Après la mort d’Ahuvia Sandak, 16 ans, israélienne, le 21 décembre 2020, de violentes attaques de colons contre des Palestiniens se sont multipliées dans toute la Cisjordanie. Pendant environ deux mois, jusqu’au 15 février 2021, les enquêteurs de terrain de B’Tselem ont documenté 73 incidents de ce type. Dans 37 d’entre eux, les forces de sécurité israéliennes étaient présentes sur les lieux, mais se sont abstenues d’intervenir. Dans six cas, les soldats ont utilisé des armes de contrôle des foules et des tirs réels – non pas pour arrêter les assaillants juifs, mais contre les Palestiniens attaqués.
Le débat public en Israël a été dominé par une surprise feinte – comme si les incidents étaient des exceptions dirigées par des «jeunes des collines» en colère. Ce cadrage est manifestement distinct de la réalité. En tant que coordinateur des données chez B’Tselem, j’ai traité des centaines de cas de ce type et j’ai personnellement vu des colons attaquer des Palestiniens sans entrave. Depuis la création de B’Tselem, nous avons traité des milliers de cas de ce type. Les faits sont clairs: les actes de violence commis par des colons sont devenus la routine pour les Palestiniens de Cisjordanie, qui ont appris il y a longtemps que personne n’entend protéger leur vie, leur bien-être ou leurs biens.

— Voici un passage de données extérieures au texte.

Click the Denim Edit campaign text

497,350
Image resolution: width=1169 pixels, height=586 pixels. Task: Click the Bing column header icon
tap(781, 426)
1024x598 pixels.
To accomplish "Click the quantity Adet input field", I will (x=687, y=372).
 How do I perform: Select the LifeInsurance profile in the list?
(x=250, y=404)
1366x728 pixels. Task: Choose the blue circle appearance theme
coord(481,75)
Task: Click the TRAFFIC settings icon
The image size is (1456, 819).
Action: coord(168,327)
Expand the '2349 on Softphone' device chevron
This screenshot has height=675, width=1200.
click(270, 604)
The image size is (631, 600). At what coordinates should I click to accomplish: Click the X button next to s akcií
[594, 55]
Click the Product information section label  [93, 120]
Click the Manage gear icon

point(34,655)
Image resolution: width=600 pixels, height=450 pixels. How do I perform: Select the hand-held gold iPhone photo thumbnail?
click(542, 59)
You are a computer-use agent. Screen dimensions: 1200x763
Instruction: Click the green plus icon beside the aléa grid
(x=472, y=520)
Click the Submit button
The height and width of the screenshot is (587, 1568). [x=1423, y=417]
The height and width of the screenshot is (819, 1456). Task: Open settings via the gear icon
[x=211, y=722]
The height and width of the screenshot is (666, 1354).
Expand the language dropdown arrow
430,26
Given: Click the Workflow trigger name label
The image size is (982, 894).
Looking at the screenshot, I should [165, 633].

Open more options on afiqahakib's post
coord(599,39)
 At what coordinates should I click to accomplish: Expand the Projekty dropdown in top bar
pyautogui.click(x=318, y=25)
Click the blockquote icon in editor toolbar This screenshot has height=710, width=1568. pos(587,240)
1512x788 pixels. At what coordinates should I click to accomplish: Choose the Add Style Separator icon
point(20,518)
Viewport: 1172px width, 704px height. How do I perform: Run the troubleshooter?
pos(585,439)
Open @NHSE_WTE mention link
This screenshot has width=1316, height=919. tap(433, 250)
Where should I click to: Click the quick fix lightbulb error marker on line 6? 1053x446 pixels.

Lors de la dernière récolte d’olives, j’ai accompagné des habitants du village palestinien Huwarah avec plusieurs militants israéliens. Les Palestiniens ont récolté leurs olives dans un bosquet planté sur une pente raide, qui compte des centaines d’arbres. Peu de temps après notre arrivée, plusieurs adolescents masqués sont apparus au sommet de la colline et ont commencé à nous lancer des pierres. Ils n’étaient pas seuls – plusieurs colons plus âgés se tenaient à proximité, regardant et filmant calmement les attaques; il y avait aussi plusieurs soldats avec eux. Lorsque les Palestiniens ont essayé d’expliquer aux soldats que nous ne faisions que cueillir des olives, les soldats les ont ignorés et ont lancé des grenades assourdissantes et ont tiré des grenades lacrymogènes sur nous. Alors que nous nous enfuyions, tombant sur des pierres et des épines, plusieurs résidents ont été blessés par les pierres lancées par les colons et par l’inhalation de gaz lacrymogènes.
Cet incident n’était pas différent des dizaines de cas que j’ai traités au travail ou dont j’ai été témoin de première main. À chaque fois, il est difficile de reconnaître ce qui se passe sous mes propres yeux. Chaque fois, il devient plus clair à quel point les soldats font partie intégrante – pas du tout par accident – de la violence des colons et de l’expulsion des propriétaires terriens palestiniens, et qu’il ne s’agit pas d’une série d’événements aléatoires.
Les attaques qui ont suivi la mort de Sandak n’étaient pas non plus l’œuvre inhabituelle de jeunes extrémistes incontrôlés, mais une manifestation de la politique de longue date d’Israël. L’État soutient les milices de colons armés, leur permettant d’attaquer les Palestiniens en toute tranquillité, car cela sert ses objectifs: dissuader les Palestiniens d’essayer d’accéder à leurs propres terres, afin de faciliter la prise de contrôle de plus de terres palestiniennes et l’expansion des colonies.
Laisser la violence au domaine privé pour détourner les critiques contre Israël ne peut cacher le fait qu’elle est menée avec le soutien total des autorités israéliennes, y compris les hauts commandants militaires, les responsables de l’administration civile, les systèmes d’application de la loi, les juges et les ministres du gouvernement. Ce n’est pas que l’armée ne «s’acquitte pas de son devoir» de protéger les Palestiniens. Les protéger n’a jamais fait partie du véritable projet : la dépossession.